=== PROBLEM REQUIREMENTS ===
Copy every one of the rows below word for word, leaving out the pictures.

=== DATASET CONTENT ===
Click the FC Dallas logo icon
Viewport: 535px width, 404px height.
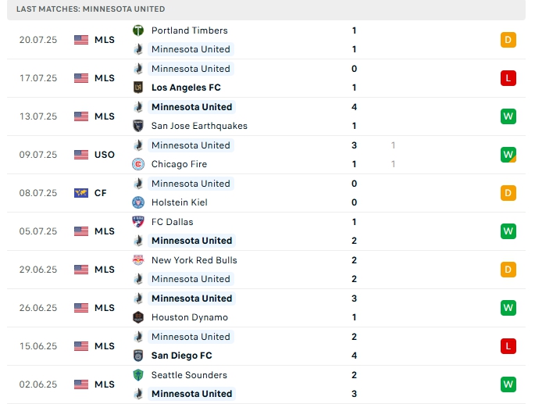(x=138, y=222)
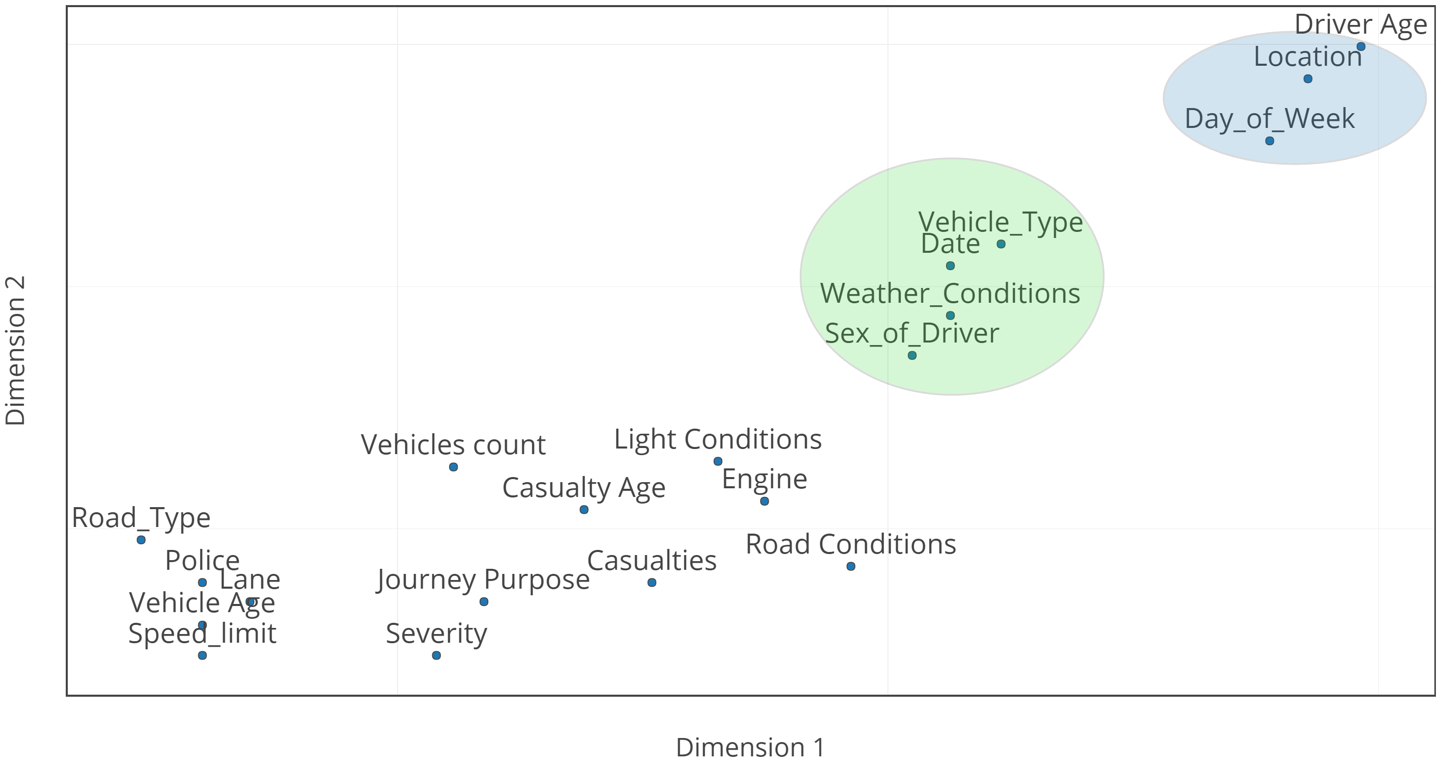Select the Severity point marker

coord(436,655)
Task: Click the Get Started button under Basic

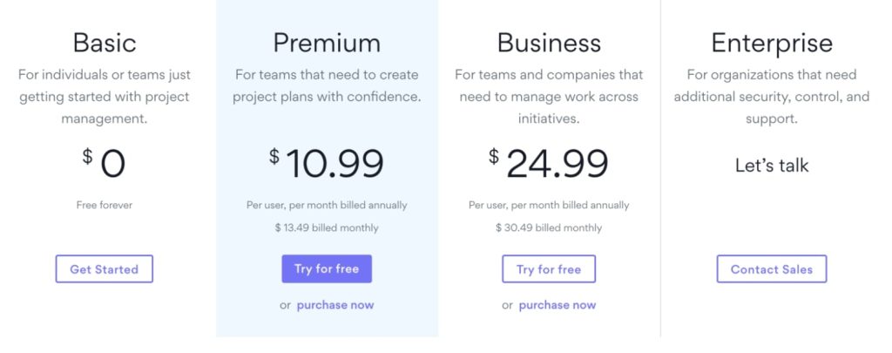Action: (x=105, y=268)
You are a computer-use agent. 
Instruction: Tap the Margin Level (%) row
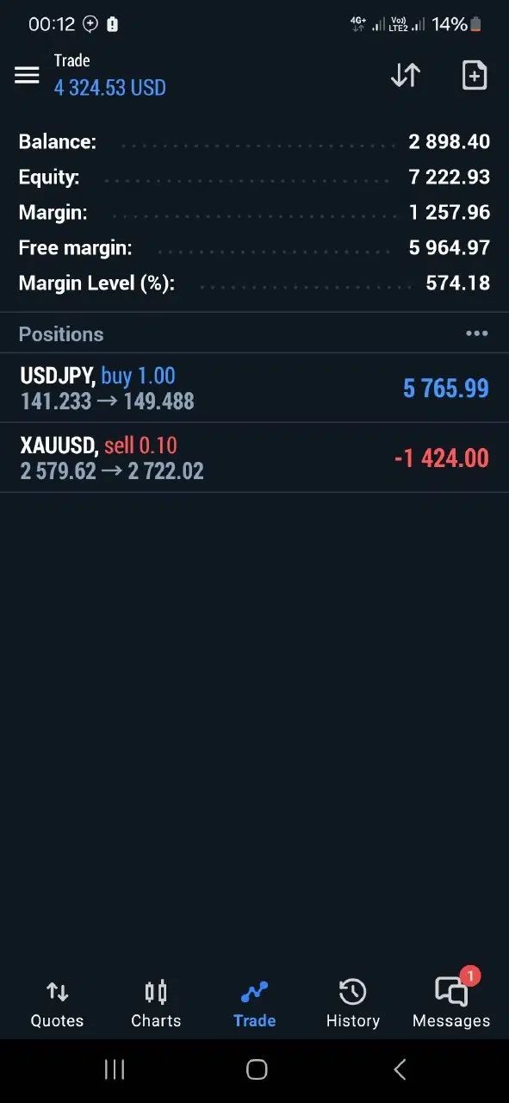pyautogui.click(x=254, y=283)
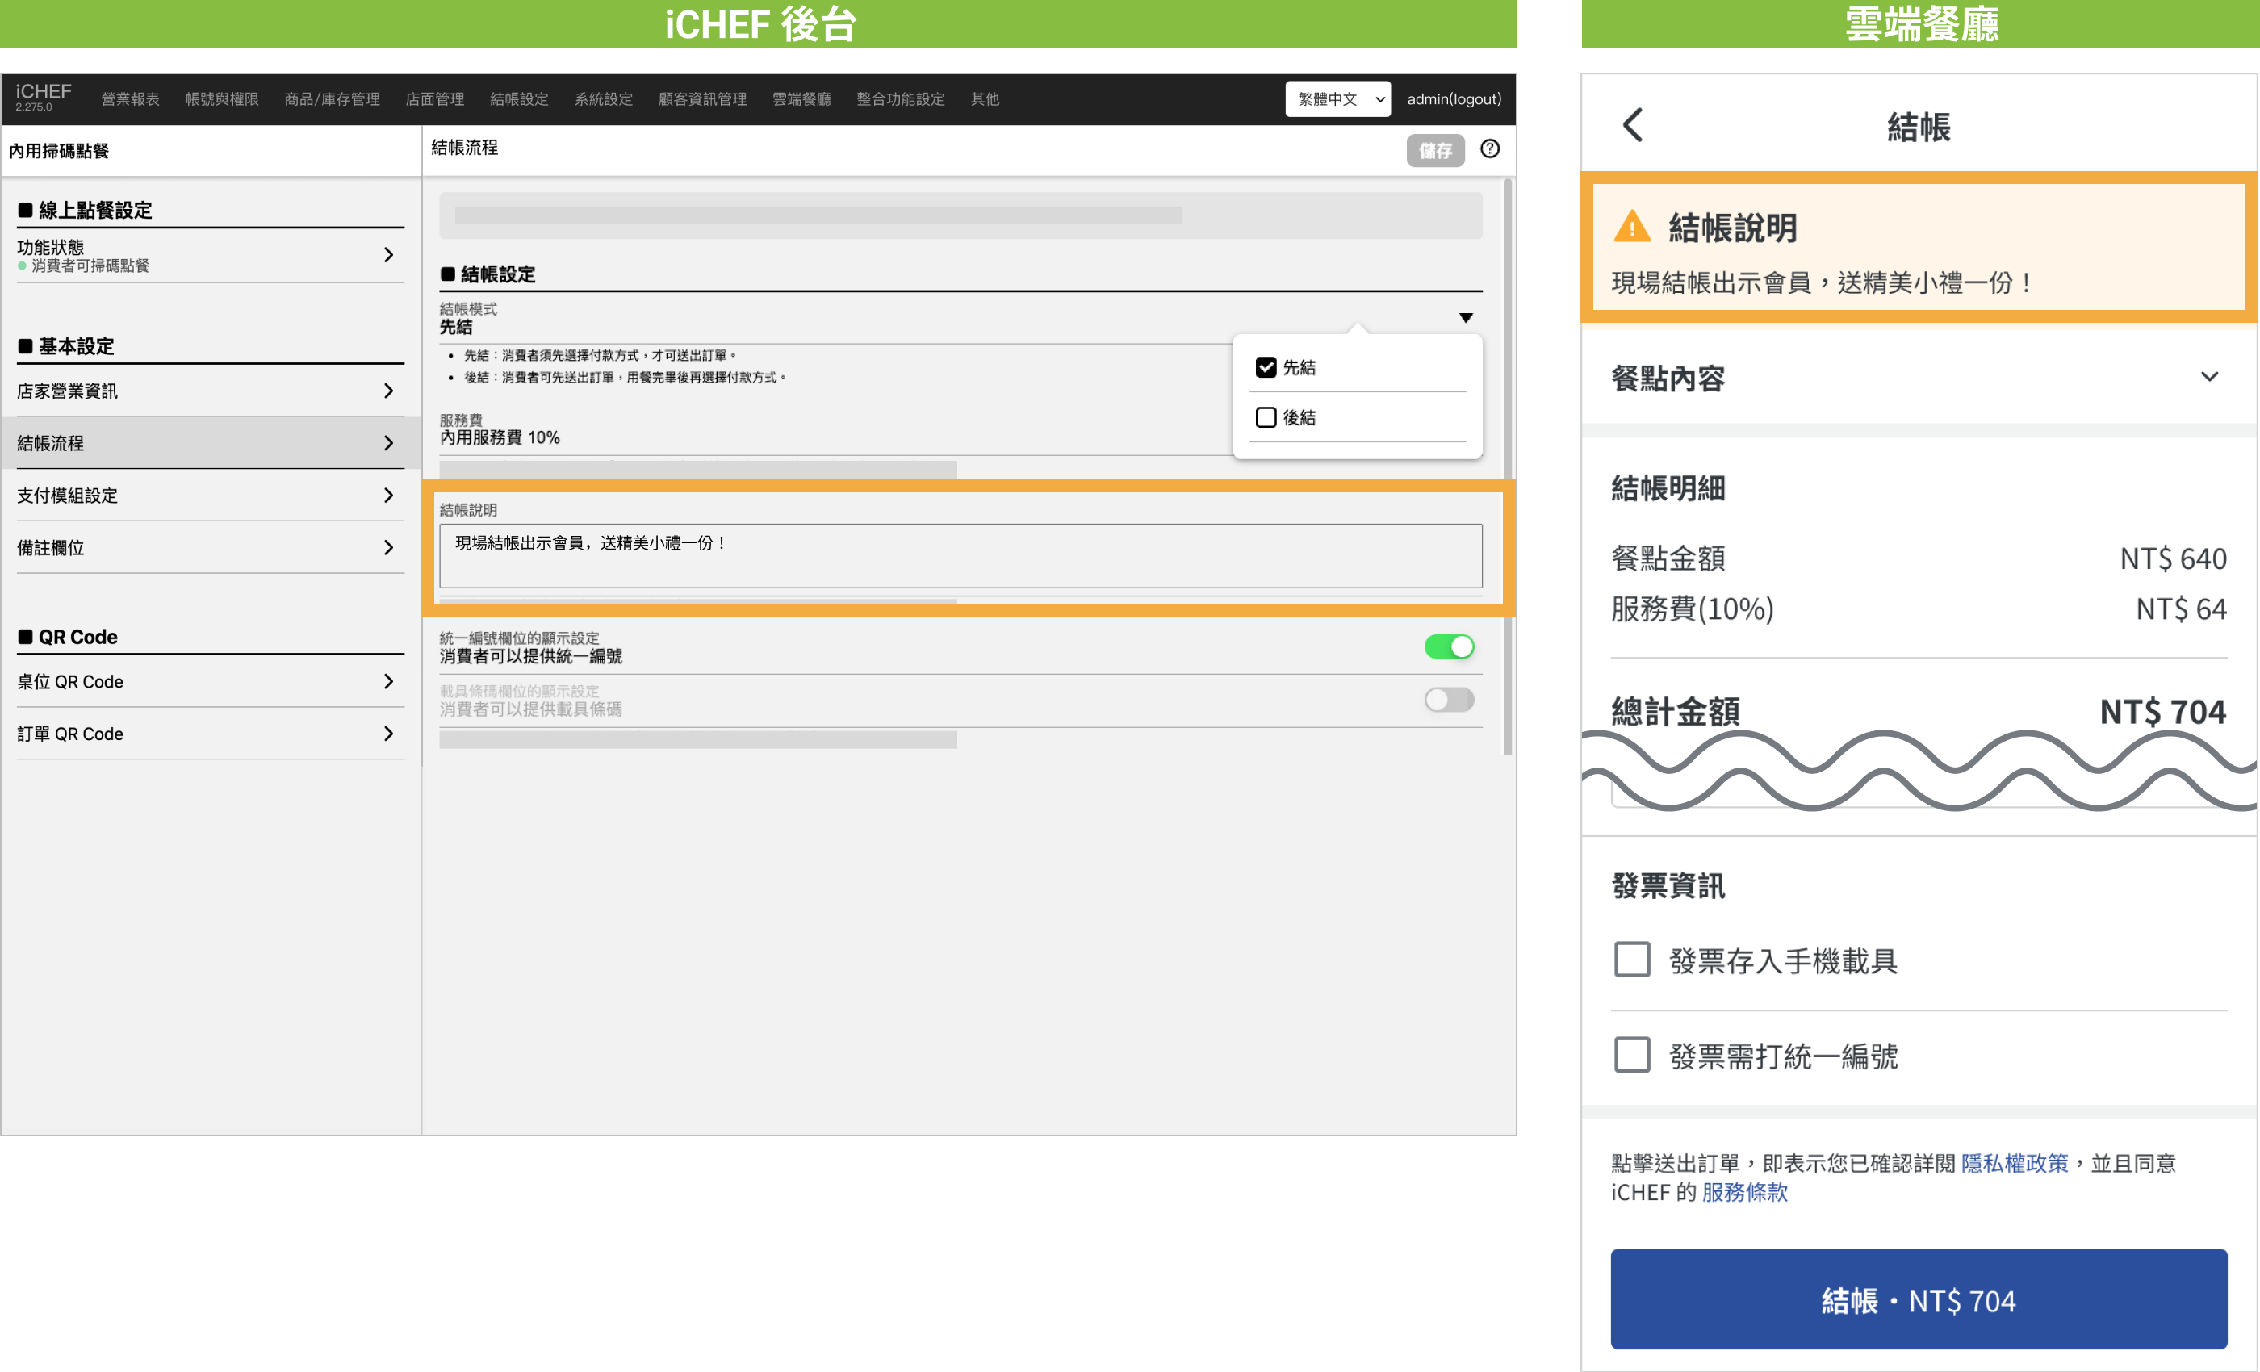Toggle off 消費者可以提供統一編號 switch
The image size is (2260, 1372).
[1449, 647]
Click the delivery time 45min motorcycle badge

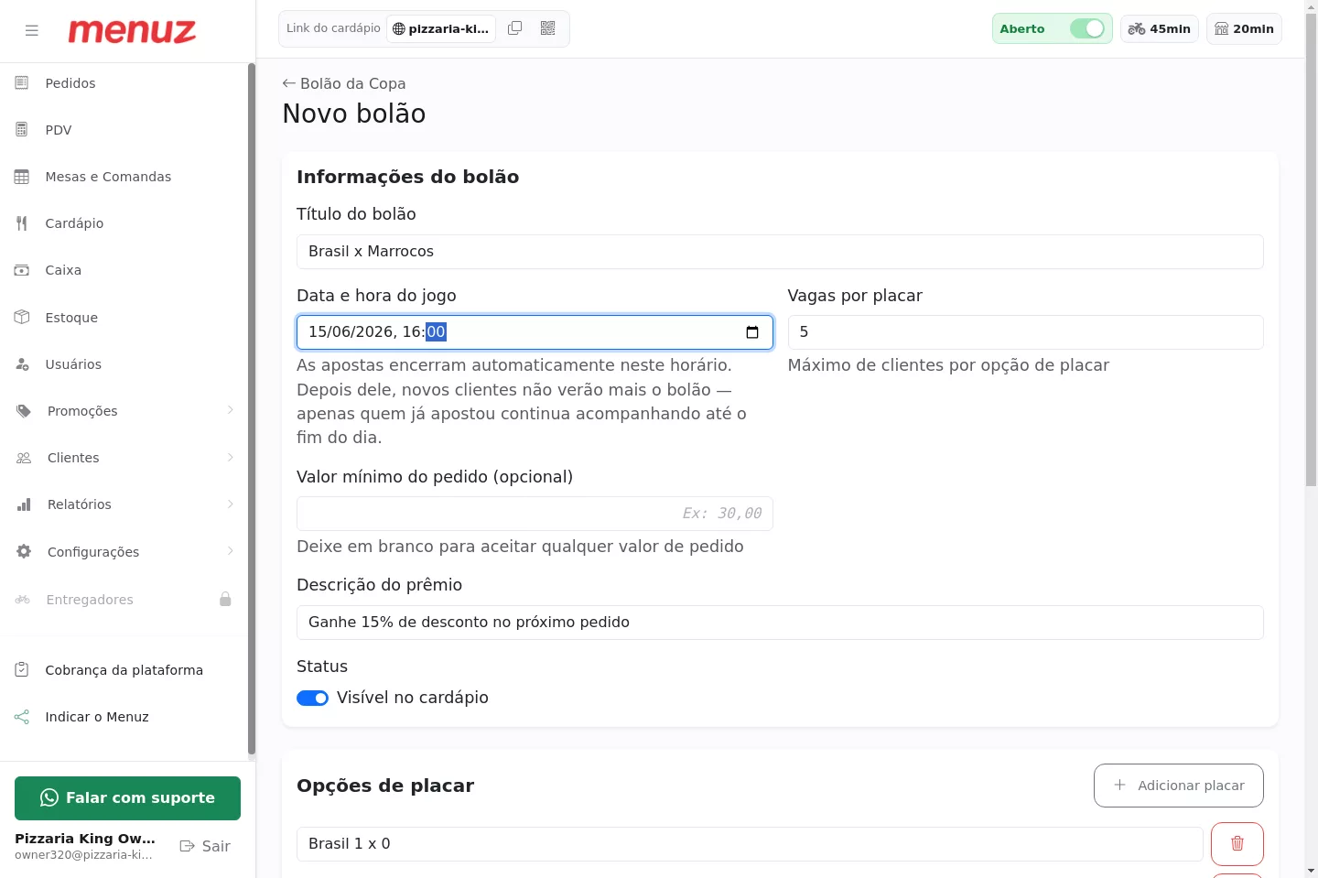pyautogui.click(x=1159, y=28)
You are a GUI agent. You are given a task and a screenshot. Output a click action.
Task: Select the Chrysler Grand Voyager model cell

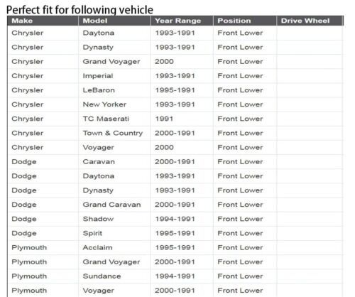click(114, 62)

=== TASK SOLUTION ===
Click the FC Dallas logo icon
Viewport: 535px width, 404px height.
(x=138, y=222)
Select the Severity point marker

coord(436,655)
Task: Click the Get Started button under Basic

Action: (x=105, y=268)
You are a computer-use agent. 
Instruction: Tap the Margin Level (%) row
pyautogui.click(x=254, y=283)
Toggle off 消費者可以提供統一編號 switch
The image size is (2260, 1372).
[1449, 647]
Click the delivery time 45min motorcycle badge

pyautogui.click(x=1159, y=28)
You are a GUI agent. You are given a task and a screenshot. Output a click action.
Task: Select the Chrysler Grand Voyager model cell

click(114, 62)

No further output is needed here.